Dag Myra,
Je sleetjetrekker trekt schuin omhoog. De horizontale component van die kracht kun je uitrekenen zeg je. Hoef ik dus niet te doen, ik doe een gokje, 90 N. (je resulterende kracht is dus in géén geval 40 N hè !!)
Daarna hoef je je verder niet in de war te laten brengen. Alleen in horizontale richting wordt er iets verplaatst, en alleen in die richting wordt er arbeid verricht. Het enige wat je daarvoor hoeft te weten is de uitgeoefende kracht in die richting, en de afgelegde weg. W= F·s, je sleetjetrekker oefent dus een arbeid uit van om en nabij 1800 J. (en jij kunt dat preciezer uitrekenen)
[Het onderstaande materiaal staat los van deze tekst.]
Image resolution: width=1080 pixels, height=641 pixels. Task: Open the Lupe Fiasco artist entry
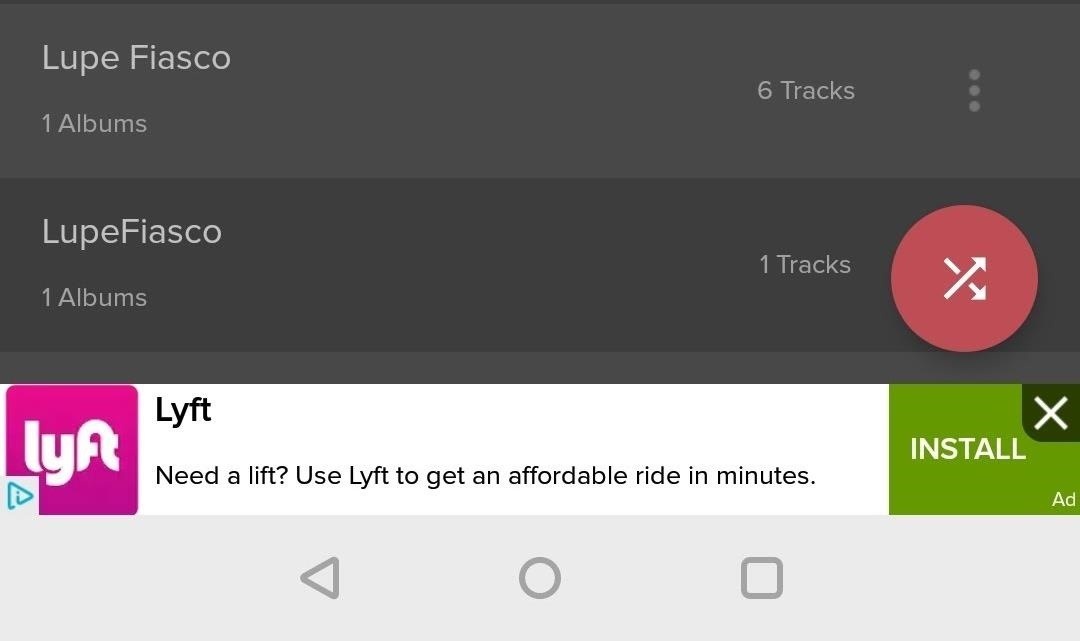click(x=136, y=58)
De glijweerstand van 70 N en de massa van de slee van 40 kg komen voor dit onderdeel nergens van pas (of het zou moeten zijn om je in de war te brengen, maar dan zou ik je ook kunnen vertellen dat de sleetjetrekker een rode sjaal met een lengte van 2 m en een massa van 245 g om zijn nek had). Maar die heb je mogelijk later nodig om uit te rekenen wat de snelheid van de slee na 20 m zal zijn of zo.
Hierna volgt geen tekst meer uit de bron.